C'est pourquoi, lorsque les Juifs lui dirent " Vous vous faites vous-même Dieu ", il ne les détourna point de ce sentiment; au contraire, il le confirma en disant : " Or, afin que vous sachiez que le Fils de l'homme a le pouvoir sur la terre de remettre les péchés : Levez-vous, dit-il alors au paralytique , emportez votre lit et marchez ". (Matth. IX, 6.) Donc, la première accusation de se faire égal à Dieu, loin de la détruire, il la confirme; il montre aussi qu'il n'est pas contraire à Dieu, mais qu'il dit et qu'il enseigne les mêmes choses que le Père. Enfin, la seconde, de ne point garder le sabbat, il la repousse par ces paroles : " Moïse ne vous a-t-il pas donné la loi? Et néanmoins nul de vous n'accomplit la loi ". Comme, s'il disait : La loi défend de tuer; mais vous, vous tuez; et toutefois vous in' accusez d'être un violateur de la loi. Mais pourquoi a-t-il dit : " Nul de vous? " Parce que tous cherchaient à le faire mourir. Pour moi, dit-il, si j'ai violé la loi, je l'ai violée pour sauver la vie à un homme; mais vous, vous la violez pour faire du mal. Quand même je la violerais, je serais excusable, le faisant pour sauver; et ce ne serait point à vous de me le reprocher, à vous qui violez la loi dans les choses graves et importantes : car, ce que vous faites renverse entièrement la loi.

Il dispute ensuite contre eux : il l'avait déjà fait autrefois,.et plus au long; mais alors d'une manière plus élevée et conforme a sa dignité, maintenant plus simple et plus grossières Pourquoi? Parce qu'il ne voulait pas si souvent les irriter; car cette fois, dans le transport de, leur colère, ils n'auraient pas reculé devant un meurtre. Voilà pourquoi il persiste à apaiser leur esprit, employant ces deux moyens et le reproche de leur crime : " Pourquoi cherchez-vous à me faire mourir? " et une remontrance pleine de modestie et de douceur : " Moi qui vous ai dit la vérité " (Jean, VIII, 40); et en leur faisant connaître qu'eux, qui ne respirent que le sang et le carnage, ils ne doivent pas juger les autres.

Pour vous, mon cher auditeur, considérez, je vous prie, combien est humble l'interrogation de Jésus-Christ, combien est insolente et cruelle la réponse des Juifs : " Vous êtes possédé du démon. Qui est-ce qui cherche à " vous faire mourir (20) ? " Parole de colère et de fureur, d'impudence ; et cela parce qu'on leur fait un reproche auquel ils ne s'attendaient pas et qu'ils se croyaient insultés. Car, ainsi que les voleurs chantent lorsqu'ils se mettent en embuscade, et qu'ensuite, pour surprendre celui qu'ils veulent attaquer, ils se tiennent dans le silence; les Juifs agissent de même. Au reste, Jésus-Christ renonçant à les confondre, de peur de les rendre plus impudents, se justifie de nouveau sur la violation du sabbat, et dispute avec eux sur la loi.

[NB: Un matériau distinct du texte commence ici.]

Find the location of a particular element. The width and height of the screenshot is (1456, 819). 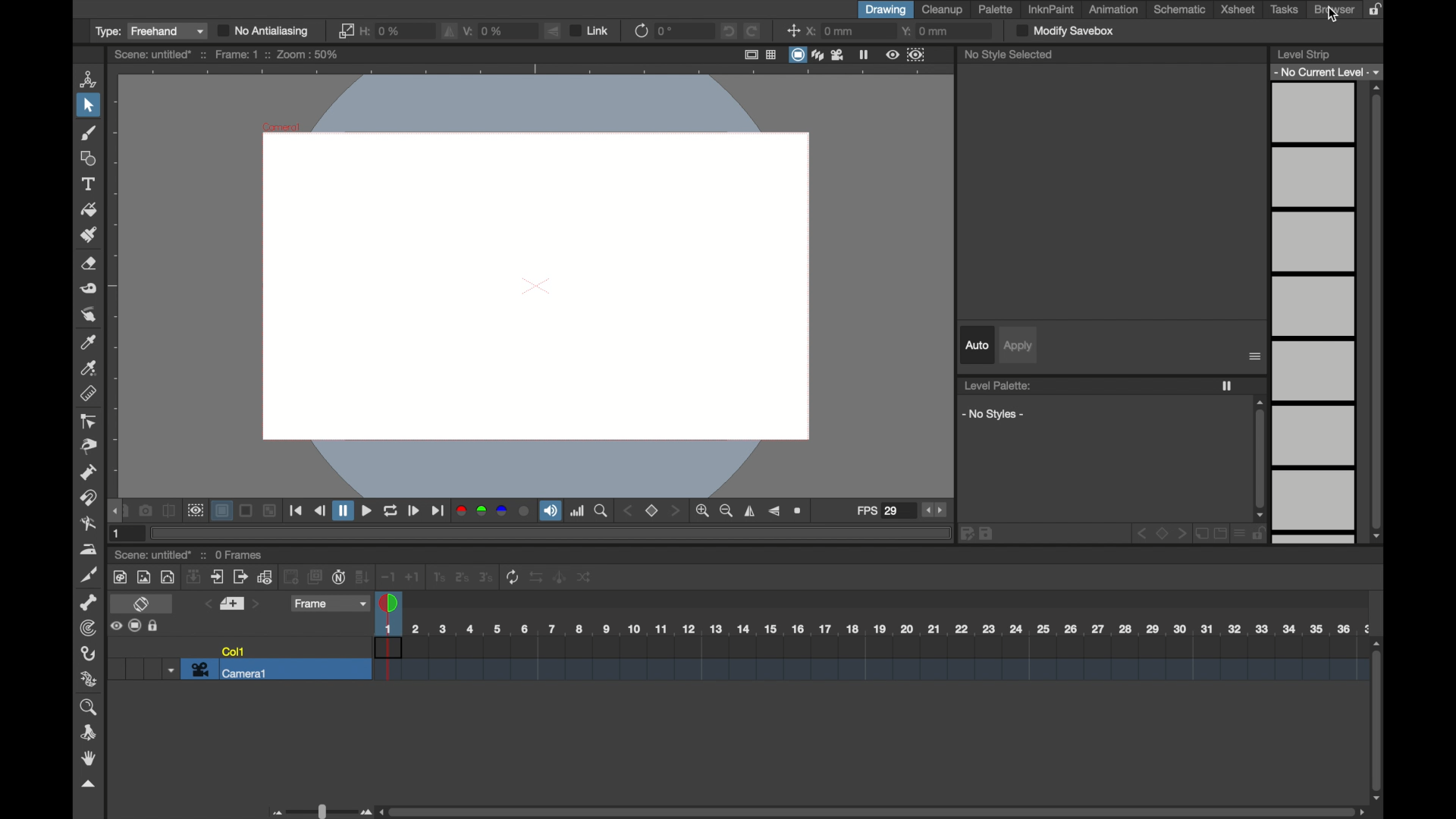

rgb picker tool is located at coordinates (91, 368).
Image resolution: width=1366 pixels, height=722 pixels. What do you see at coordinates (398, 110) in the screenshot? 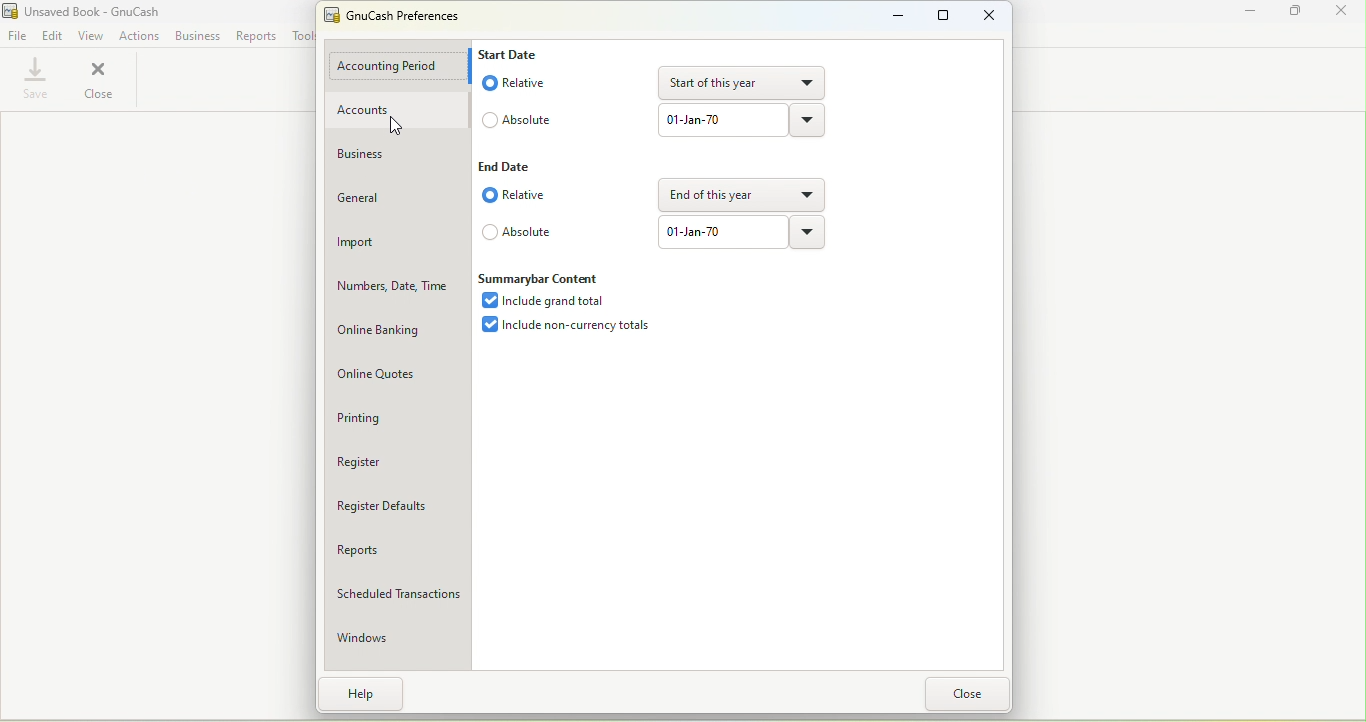
I see `Account` at bounding box center [398, 110].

3. Mais voyez avec quelle prudence. Il n'est pas surprenant, dit-il, que vous ne me croyiez point, que vous ne vous soumettiez pas à moi, vous qui n'écoute même pas la loi que vous paraissez suivre, et qui la violez, cette loi que vous prétendez tenir de Moïse. Il n'est donc pas extraordinaire que vous ne soyiez pas attentifs à ma parole. Comme ils avaient dit

" Dieu a parlé à Moïse : mais pour celui-ci, nous ne savons d'où il est " (Jean, IX, 99); Jésus leur montre qu'ils font une injure à Moïse, en ne se soumettant pas à la loi qu'il leur a donnée.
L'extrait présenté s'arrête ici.